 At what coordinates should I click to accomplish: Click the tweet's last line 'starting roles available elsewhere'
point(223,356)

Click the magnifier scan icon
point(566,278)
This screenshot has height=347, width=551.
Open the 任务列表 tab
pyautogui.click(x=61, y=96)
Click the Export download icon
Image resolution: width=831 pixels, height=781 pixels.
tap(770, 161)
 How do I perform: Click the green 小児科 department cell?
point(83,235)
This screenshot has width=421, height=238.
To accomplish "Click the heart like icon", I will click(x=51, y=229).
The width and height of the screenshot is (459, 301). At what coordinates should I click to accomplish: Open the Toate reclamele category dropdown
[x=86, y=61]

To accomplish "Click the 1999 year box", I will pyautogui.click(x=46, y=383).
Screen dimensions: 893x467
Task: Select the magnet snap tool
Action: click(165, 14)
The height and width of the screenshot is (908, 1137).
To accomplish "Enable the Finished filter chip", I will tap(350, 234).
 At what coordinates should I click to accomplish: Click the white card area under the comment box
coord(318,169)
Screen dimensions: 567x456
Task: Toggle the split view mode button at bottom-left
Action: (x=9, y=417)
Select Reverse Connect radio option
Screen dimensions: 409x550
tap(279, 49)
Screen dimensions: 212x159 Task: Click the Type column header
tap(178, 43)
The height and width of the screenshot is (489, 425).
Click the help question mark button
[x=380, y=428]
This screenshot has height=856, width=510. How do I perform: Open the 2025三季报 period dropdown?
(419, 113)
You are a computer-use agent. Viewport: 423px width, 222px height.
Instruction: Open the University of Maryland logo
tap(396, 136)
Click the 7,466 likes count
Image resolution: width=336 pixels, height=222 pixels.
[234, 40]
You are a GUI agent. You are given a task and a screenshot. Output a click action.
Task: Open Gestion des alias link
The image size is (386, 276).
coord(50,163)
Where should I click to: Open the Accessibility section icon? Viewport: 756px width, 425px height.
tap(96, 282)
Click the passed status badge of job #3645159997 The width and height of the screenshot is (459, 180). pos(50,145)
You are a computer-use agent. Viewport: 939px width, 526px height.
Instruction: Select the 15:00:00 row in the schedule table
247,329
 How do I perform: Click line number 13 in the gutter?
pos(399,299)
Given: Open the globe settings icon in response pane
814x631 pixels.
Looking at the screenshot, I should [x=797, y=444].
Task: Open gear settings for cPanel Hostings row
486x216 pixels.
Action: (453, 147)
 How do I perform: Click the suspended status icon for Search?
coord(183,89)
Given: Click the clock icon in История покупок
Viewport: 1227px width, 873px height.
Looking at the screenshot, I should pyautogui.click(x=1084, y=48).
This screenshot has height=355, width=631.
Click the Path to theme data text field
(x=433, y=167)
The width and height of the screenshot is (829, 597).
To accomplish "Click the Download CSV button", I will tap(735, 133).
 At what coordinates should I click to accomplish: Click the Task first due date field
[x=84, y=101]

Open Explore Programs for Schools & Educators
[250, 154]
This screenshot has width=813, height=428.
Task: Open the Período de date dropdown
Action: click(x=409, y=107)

• Aim of the task
Note each line of the material holding "settings" and copy it out.

• Response for this exercise
Given: Open the globe settings icon in response pane
Task: Open gear settings for cPanel Hostings row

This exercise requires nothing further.